Friday, April 9, 2010

Goldman Sachs Group Inc. (NYSE: GS): Q1 Earnings Preview 2010

Goldman Sachs is scheduled to release Q12010 earnings before the opening bell on Tuesday, April 20, 2010. Analysts, on average, expect the company to report earnings of $4.02 per share in the first quarter with estimates ranging from a low of $3.33 to a high of $4.45 per share. Revenues for the quarter are estimated to be $11.19 billion. In Q12009, the company reported earnings of $3.39 per share on revenue of $9.43 billion. In the previous four quarters, GS has beaten Wall Street estimates by huge margins, reporting increasing EPS in every quarter.

The Goldman Sachs Group, Inc., together with its subsidiaries, provides various investment banking, securities, and investment management services to corporations, financial institutions, governments, and high-net-worth individuals worldwide.

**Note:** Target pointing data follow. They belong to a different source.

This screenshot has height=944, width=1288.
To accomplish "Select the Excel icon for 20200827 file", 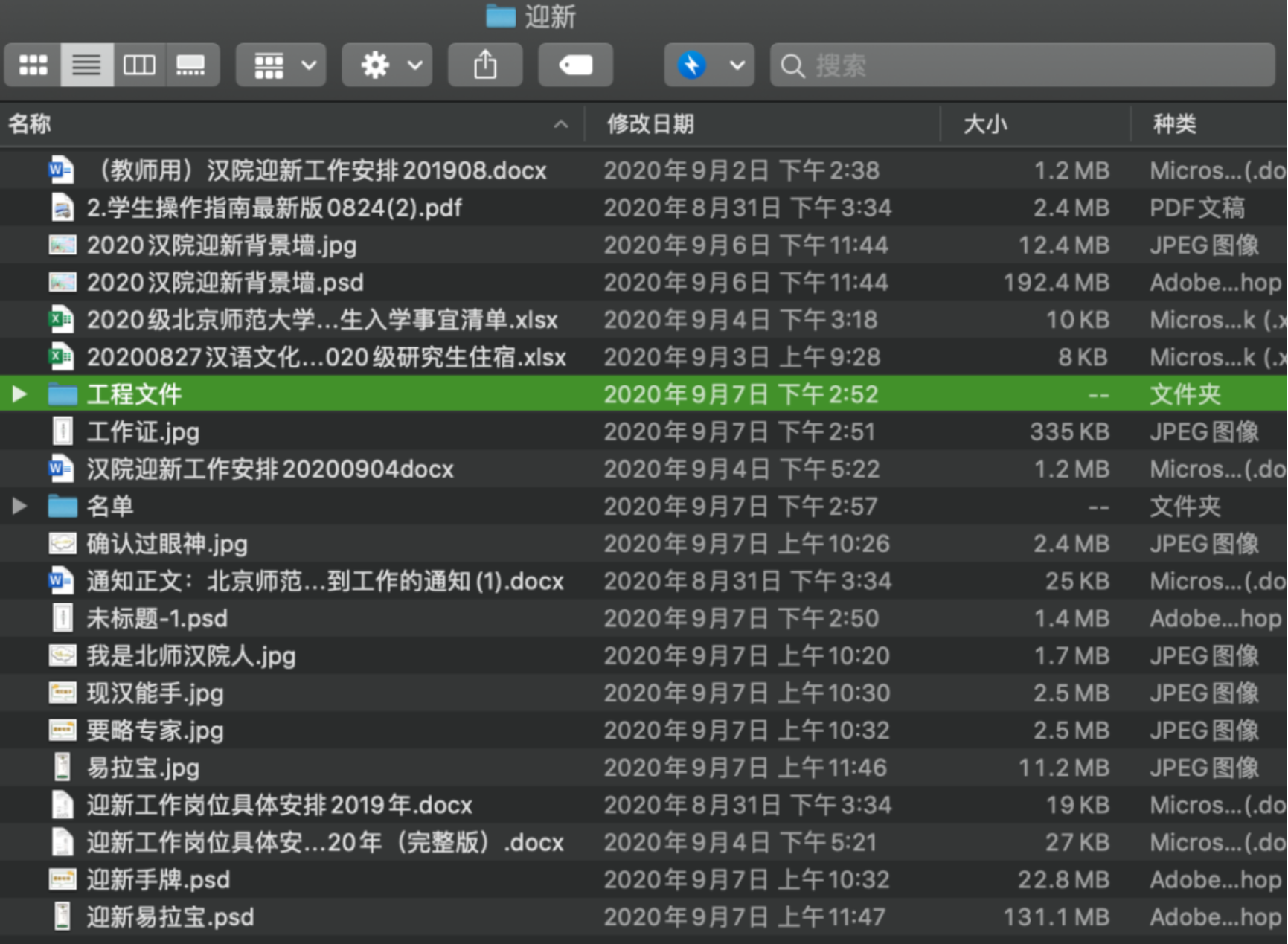I will click(x=62, y=357).
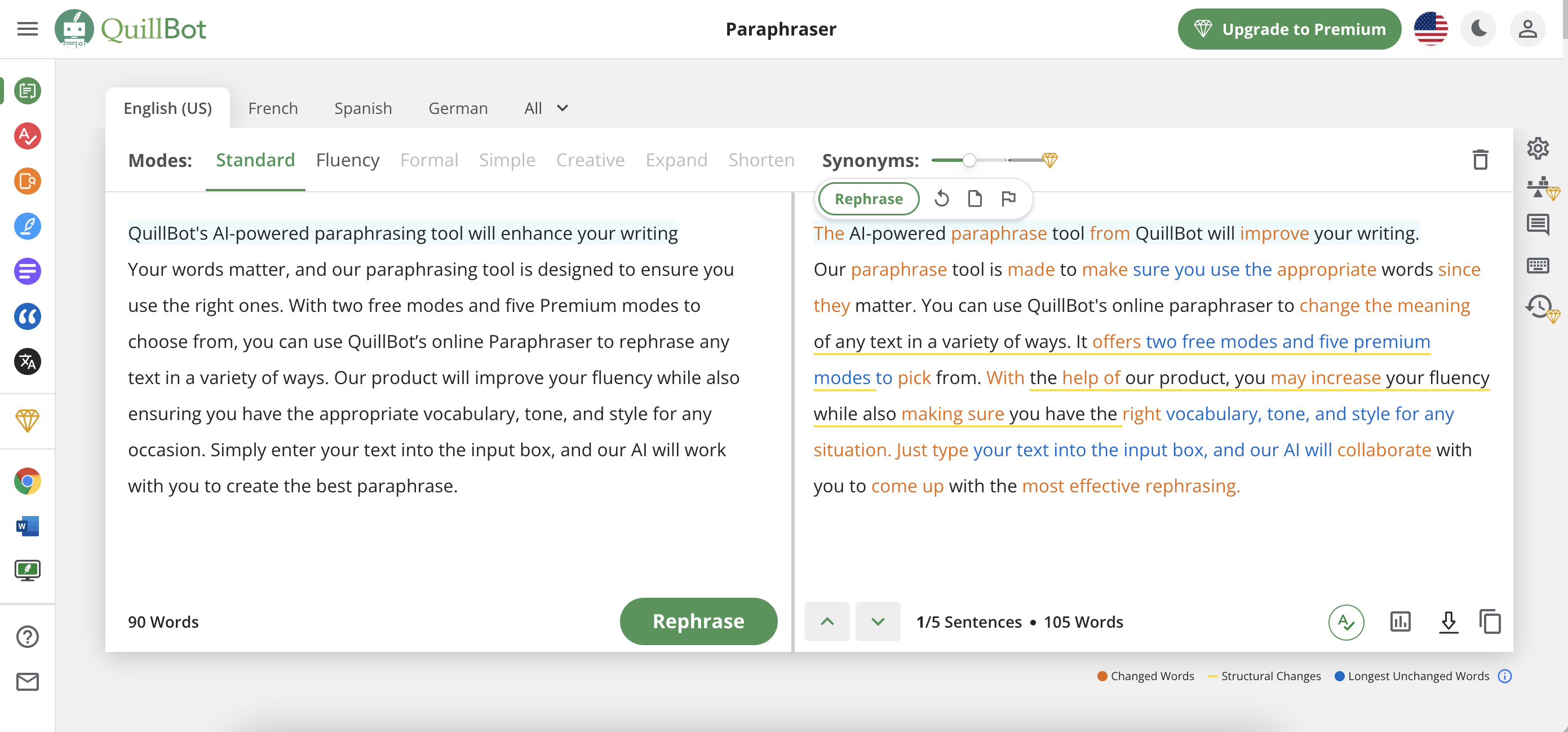Open the statistics chart icon
This screenshot has width=1568, height=732.
(x=1400, y=622)
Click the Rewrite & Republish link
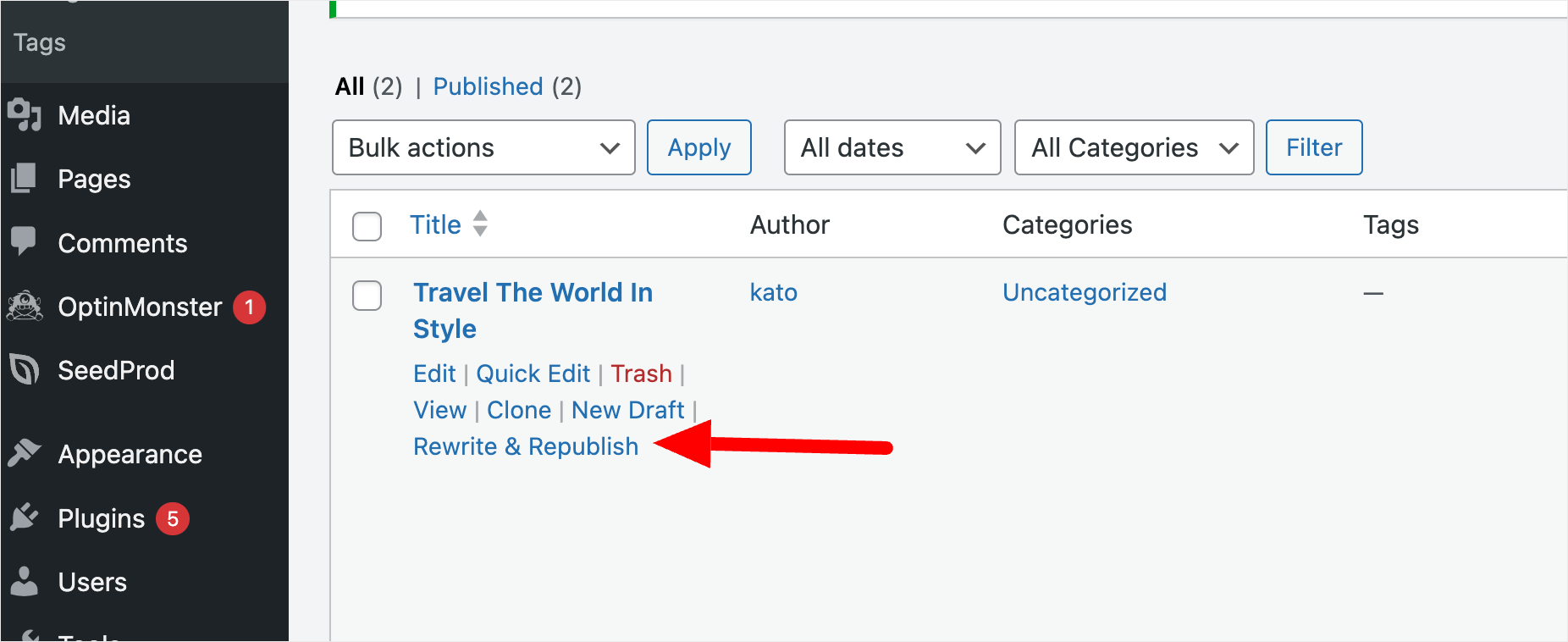Viewport: 1568px width, 642px height. pos(526,446)
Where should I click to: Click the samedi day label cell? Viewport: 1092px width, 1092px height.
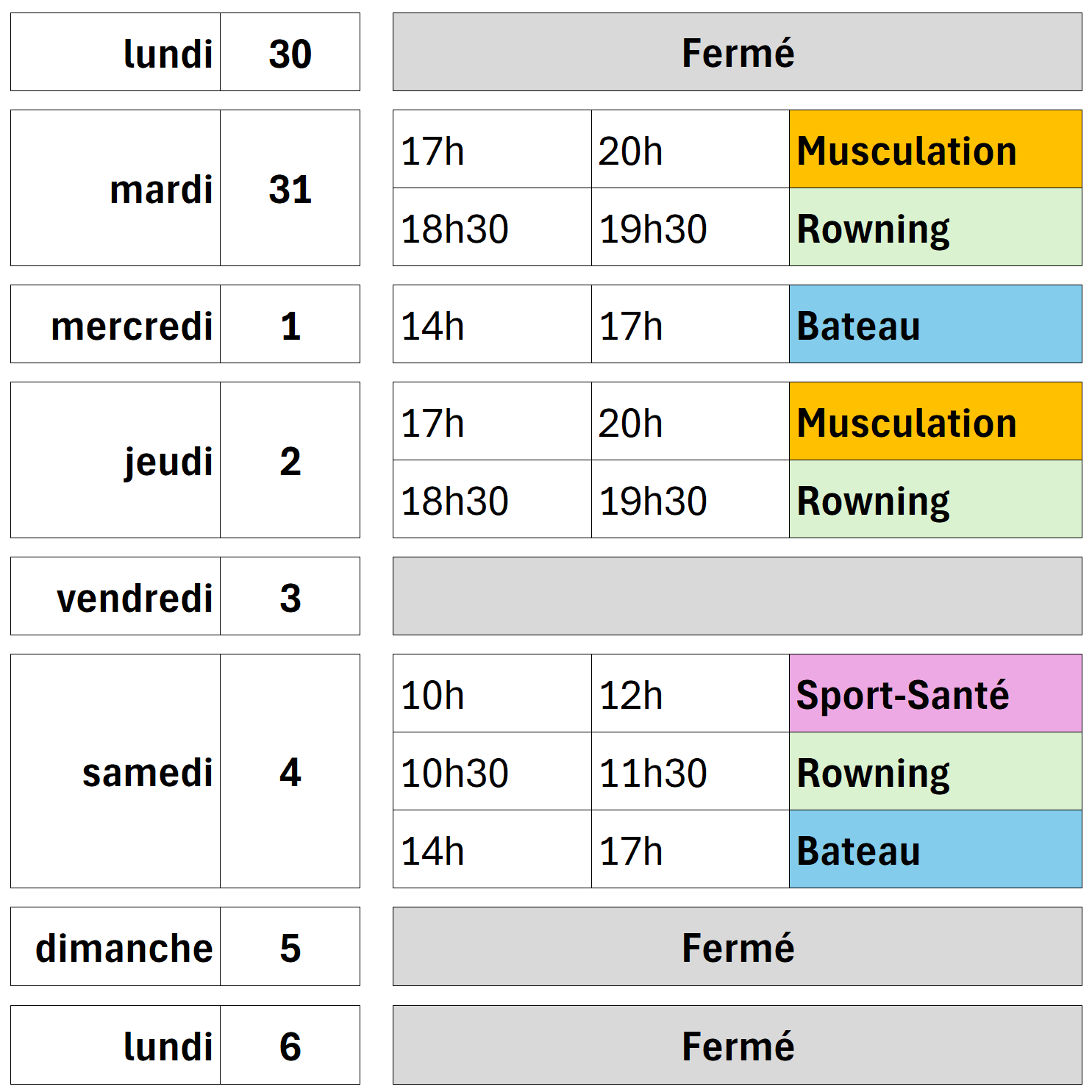click(x=115, y=771)
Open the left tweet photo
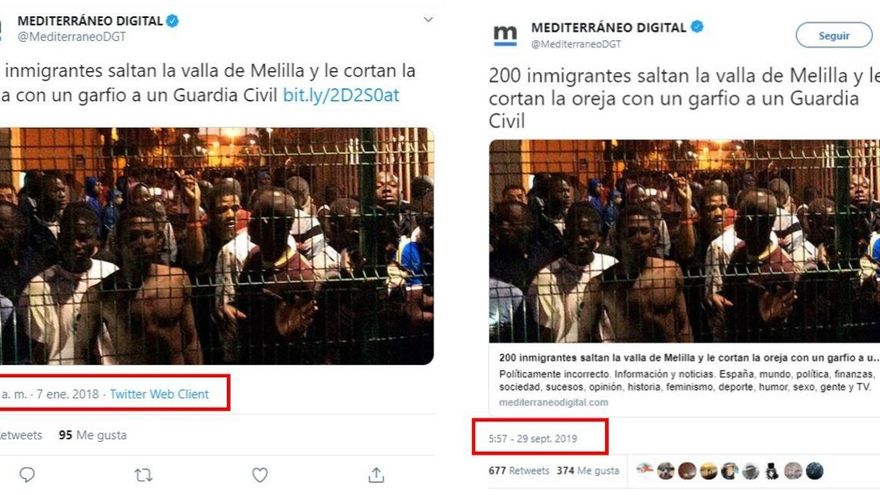 216,246
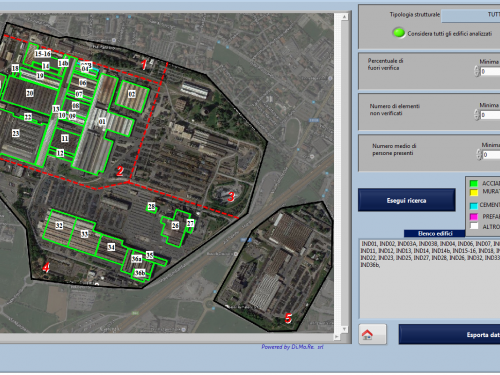500x375 pixels.
Task: Click the home icon button
Action: 373,334
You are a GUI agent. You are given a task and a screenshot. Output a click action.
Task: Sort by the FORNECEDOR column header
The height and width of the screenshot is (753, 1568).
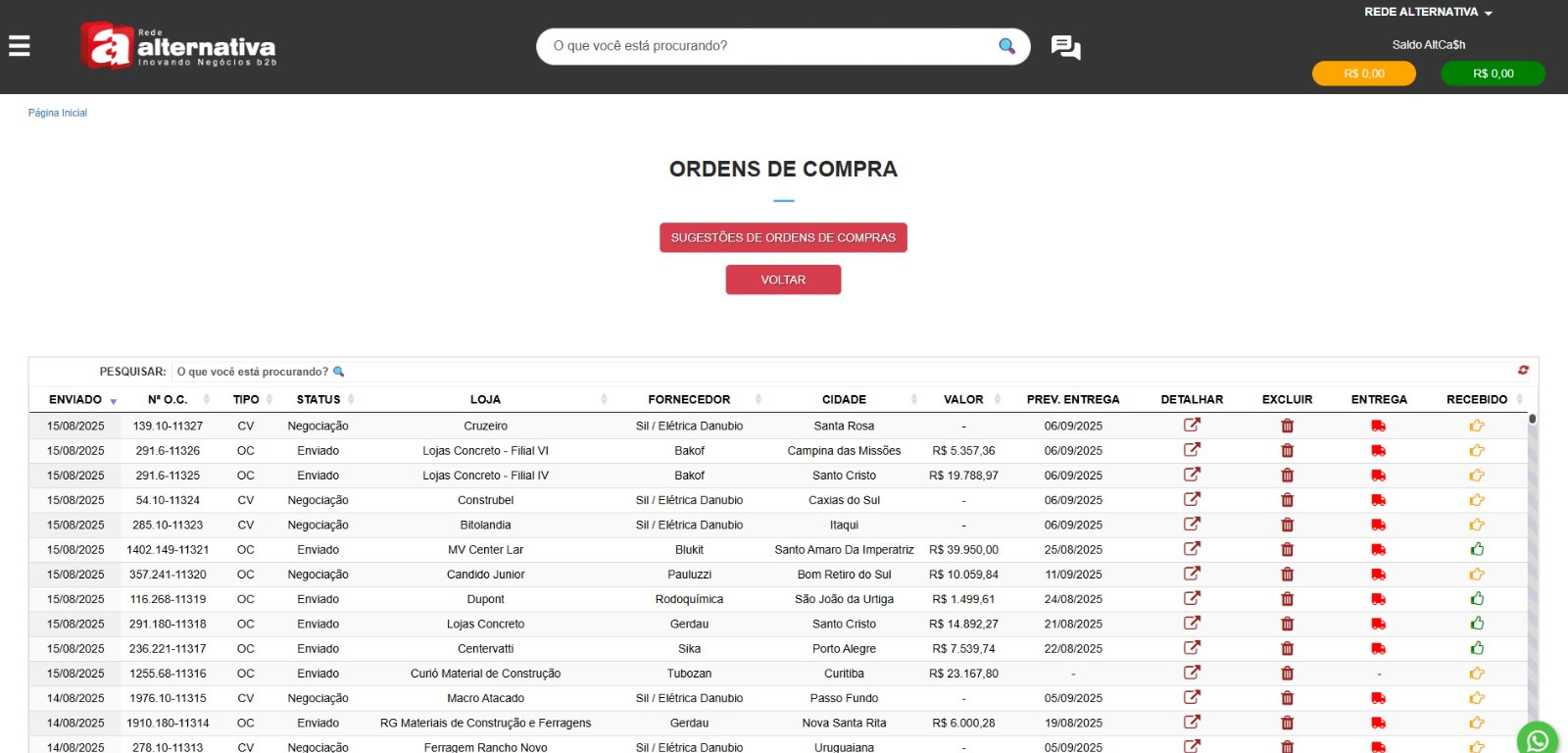tap(689, 399)
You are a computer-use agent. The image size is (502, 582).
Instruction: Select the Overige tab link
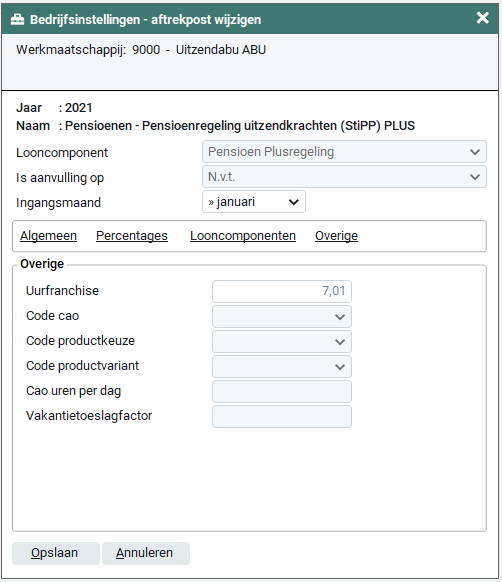pyautogui.click(x=336, y=236)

In the preceding Q42009, the New York-based company reported that it swung to a profit of $4.95 billion, or $8.20 a share, compared to a loss of $2.12 billion, or $4.97 a share, in the prior-year quarter. Revenue totaled $9.615 billion, compared to negative revenues of $1.578 billion in the fourth quarter of 2008. Analysts, on average, expected the company to report earnings of $5.20 per share on revenue of $9.65 billion.

Goldman was the most popular bank for advising clients involved in mergers and acquisitions -- up from No. 3 last year, according to data tracker Dealogic’s data. Goldman was involved in six of the 10 largest mergers and acquisitions of the first quarter of 2010 -- including the largest one, the sale of one of AIG's largest insurance businesses, Dealogic said. The bank was involved in 61 deals altogether and won 10% of the revenue in the sector.The bank came in second in the rankings of firms in the capital markets sector, which includes underwriting stock offerings. That was up from eighth last year.

However, the company's public image has taken a serious hit in recent times amid a wave of withering criticism of its business practices. More recently, Goldman has come under scrutiny following reports that it helped Greece conceal its debt levels in 2001 through a series of complex derivatives deals. It recently said in its annual report that "adverse publicity," bad PR, could pose a risk to its bottom line.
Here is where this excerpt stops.